Lines below starting with the line with "Troubleshooting (258, 226)" and going on through the line with "Wellness Center Services (101, 2011)" must be output exactly; the rest of the records must be left out.

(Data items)
____

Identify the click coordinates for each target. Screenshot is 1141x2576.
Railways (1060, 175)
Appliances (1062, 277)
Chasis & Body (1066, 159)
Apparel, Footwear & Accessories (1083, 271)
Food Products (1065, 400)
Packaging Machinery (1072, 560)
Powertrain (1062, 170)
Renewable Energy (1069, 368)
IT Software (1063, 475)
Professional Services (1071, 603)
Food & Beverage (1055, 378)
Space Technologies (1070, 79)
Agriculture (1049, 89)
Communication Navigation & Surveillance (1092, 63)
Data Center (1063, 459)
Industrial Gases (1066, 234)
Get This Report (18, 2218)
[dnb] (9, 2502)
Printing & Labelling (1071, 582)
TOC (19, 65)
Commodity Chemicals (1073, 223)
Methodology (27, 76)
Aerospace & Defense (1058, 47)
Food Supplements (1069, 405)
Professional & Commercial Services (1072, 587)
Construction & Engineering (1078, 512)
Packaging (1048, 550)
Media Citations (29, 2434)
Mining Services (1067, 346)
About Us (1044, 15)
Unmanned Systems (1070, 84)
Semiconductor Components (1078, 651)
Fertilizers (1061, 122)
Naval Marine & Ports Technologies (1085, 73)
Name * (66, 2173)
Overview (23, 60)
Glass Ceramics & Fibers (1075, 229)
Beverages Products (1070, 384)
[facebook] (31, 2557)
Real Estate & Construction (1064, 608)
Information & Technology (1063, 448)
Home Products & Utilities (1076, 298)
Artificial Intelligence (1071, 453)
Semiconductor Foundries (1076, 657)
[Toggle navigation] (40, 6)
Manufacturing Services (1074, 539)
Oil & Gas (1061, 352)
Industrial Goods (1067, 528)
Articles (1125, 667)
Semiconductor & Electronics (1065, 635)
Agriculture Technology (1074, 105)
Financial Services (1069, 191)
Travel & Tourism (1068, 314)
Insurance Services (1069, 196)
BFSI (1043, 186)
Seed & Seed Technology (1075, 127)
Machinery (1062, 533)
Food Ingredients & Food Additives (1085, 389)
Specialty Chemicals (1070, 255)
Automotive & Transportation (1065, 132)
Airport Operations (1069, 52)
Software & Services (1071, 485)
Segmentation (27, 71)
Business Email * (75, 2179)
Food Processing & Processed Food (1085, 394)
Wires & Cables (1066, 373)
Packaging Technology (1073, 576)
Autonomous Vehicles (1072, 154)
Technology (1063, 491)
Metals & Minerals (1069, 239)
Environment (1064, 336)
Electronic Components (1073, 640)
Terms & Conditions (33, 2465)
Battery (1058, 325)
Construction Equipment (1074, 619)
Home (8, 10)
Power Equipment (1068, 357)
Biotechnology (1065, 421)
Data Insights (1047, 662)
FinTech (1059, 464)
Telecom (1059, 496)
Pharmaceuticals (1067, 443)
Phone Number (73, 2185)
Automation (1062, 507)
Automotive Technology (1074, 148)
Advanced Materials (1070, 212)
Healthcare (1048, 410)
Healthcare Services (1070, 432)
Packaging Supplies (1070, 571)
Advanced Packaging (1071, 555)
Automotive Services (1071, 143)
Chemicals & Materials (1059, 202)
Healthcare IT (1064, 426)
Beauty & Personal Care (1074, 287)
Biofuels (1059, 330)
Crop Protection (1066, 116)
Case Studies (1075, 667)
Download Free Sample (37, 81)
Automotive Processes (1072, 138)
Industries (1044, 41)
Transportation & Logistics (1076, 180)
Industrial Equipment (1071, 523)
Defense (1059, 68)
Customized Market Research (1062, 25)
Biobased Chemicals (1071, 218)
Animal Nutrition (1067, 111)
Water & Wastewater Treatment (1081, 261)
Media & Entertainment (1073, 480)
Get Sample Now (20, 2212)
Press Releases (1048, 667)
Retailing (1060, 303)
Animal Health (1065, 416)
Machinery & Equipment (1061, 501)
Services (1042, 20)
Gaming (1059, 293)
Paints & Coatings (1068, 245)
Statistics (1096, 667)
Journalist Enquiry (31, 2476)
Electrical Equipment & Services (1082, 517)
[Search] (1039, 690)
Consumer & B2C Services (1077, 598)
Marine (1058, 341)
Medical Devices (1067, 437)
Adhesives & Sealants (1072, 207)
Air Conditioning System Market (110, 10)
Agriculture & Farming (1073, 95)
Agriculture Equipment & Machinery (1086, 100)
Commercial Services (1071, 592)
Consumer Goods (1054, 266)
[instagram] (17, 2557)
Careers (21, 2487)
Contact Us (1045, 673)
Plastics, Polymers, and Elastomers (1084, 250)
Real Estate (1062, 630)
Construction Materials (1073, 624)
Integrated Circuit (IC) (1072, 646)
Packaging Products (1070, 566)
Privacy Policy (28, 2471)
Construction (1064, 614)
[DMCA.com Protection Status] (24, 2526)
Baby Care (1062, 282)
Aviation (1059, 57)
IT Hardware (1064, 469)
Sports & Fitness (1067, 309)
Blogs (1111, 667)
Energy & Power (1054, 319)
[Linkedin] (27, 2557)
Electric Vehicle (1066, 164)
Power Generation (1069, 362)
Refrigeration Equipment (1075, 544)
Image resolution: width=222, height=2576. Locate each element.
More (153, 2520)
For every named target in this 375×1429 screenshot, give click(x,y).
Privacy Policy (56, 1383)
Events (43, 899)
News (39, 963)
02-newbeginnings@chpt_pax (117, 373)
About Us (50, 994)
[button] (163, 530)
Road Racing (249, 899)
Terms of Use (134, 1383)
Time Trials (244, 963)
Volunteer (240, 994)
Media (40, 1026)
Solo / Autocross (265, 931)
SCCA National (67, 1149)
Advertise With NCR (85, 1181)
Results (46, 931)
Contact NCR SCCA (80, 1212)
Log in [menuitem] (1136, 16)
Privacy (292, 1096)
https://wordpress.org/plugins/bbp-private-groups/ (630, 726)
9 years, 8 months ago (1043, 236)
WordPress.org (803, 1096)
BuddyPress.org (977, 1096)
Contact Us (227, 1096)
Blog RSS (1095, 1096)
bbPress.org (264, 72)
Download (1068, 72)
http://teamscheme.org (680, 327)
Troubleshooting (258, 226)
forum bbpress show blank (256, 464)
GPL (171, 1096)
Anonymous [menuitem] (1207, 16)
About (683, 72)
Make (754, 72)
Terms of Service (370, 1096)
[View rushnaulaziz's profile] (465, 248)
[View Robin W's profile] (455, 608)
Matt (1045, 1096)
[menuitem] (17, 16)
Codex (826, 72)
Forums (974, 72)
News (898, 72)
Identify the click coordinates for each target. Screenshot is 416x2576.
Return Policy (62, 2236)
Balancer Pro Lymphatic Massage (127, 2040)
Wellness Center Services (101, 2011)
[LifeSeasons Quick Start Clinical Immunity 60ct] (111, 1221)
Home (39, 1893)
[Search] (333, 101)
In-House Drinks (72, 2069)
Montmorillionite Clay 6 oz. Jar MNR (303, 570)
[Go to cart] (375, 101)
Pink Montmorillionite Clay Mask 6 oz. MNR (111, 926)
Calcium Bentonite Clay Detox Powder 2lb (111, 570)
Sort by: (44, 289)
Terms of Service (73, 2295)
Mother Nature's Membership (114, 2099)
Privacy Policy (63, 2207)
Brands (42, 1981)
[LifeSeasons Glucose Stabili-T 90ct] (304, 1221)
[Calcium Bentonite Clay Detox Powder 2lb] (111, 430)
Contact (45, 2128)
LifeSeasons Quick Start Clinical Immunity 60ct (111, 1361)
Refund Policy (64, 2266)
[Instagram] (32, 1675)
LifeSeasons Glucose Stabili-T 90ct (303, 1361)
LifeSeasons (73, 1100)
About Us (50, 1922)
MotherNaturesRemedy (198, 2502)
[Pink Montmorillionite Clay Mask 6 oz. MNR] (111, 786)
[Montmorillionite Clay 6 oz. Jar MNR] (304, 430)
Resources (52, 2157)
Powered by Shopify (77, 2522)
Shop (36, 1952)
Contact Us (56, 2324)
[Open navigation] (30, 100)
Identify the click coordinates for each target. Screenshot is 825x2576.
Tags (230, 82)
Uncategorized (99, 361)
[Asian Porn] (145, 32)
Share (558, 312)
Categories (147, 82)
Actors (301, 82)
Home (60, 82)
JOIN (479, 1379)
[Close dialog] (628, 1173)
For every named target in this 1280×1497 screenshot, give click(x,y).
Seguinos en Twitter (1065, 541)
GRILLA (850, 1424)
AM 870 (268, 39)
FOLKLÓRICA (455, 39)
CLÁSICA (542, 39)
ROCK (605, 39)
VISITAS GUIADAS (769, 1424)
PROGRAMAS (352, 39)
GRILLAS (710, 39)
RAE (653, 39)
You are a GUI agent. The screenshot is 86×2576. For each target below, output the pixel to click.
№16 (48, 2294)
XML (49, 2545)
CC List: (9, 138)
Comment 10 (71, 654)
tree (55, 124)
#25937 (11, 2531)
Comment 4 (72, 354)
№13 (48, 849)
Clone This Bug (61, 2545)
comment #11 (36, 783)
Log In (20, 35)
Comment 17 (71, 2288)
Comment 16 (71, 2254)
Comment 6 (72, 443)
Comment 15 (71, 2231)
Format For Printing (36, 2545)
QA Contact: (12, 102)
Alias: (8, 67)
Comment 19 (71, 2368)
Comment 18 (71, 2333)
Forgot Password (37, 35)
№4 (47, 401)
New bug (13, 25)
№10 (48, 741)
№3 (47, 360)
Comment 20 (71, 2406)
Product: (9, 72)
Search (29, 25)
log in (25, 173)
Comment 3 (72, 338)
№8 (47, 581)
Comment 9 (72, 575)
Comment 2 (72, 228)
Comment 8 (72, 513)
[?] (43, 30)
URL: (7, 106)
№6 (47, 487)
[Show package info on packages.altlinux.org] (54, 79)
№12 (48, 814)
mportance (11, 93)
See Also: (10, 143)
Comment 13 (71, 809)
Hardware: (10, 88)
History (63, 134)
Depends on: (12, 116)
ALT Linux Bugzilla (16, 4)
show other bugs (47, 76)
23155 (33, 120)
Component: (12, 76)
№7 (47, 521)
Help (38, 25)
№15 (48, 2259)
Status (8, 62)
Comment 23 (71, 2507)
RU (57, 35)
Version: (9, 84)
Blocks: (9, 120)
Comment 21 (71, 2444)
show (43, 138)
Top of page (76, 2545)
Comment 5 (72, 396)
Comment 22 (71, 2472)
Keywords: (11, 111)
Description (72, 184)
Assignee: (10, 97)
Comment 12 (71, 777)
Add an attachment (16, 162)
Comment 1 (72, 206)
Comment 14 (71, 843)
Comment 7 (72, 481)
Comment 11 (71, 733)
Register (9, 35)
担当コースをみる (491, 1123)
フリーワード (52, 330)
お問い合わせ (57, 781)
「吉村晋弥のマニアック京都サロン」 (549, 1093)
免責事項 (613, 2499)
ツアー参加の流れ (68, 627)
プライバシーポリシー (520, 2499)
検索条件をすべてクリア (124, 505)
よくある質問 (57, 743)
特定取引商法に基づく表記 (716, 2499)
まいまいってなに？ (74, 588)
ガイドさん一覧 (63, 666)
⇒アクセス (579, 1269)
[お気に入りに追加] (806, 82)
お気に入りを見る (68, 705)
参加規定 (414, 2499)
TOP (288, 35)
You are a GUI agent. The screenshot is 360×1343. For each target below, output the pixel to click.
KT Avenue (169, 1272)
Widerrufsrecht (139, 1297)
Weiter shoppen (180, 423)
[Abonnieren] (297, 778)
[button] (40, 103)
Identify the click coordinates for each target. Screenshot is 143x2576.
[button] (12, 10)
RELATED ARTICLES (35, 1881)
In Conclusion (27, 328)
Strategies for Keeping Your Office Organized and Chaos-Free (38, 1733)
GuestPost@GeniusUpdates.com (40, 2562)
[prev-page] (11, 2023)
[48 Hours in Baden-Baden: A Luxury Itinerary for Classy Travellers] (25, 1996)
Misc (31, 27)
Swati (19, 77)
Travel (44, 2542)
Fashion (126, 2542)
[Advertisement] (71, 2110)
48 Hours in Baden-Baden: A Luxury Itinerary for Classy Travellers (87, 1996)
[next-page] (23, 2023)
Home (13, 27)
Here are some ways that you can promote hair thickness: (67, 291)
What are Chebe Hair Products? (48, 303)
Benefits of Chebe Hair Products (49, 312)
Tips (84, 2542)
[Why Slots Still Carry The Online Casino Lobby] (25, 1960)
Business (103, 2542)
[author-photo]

____

Task solution –
Troubleshooting (258, 226)
forum bbpress show blank (256, 464)
GPL (171, 1096)
Anonymous [menuitem] (1207, 16)
About (683, 72)
Make (754, 72)
Terms of Service (370, 1096)
[View rushnaulaziz's profile] (465, 248)
[View Robin W's profile] (455, 608)
Matt (1045, 1096)
[menuitem] (17, 16)
Codex (826, 72)
Forums (974, 72)
News (898, 72)
Identify the click coordinates for each target. Screenshot is 416x2576.
Return Policy (62, 2236)
Balancer Pro Lymphatic Massage (127, 2040)
Wellness Center Services (101, 2011)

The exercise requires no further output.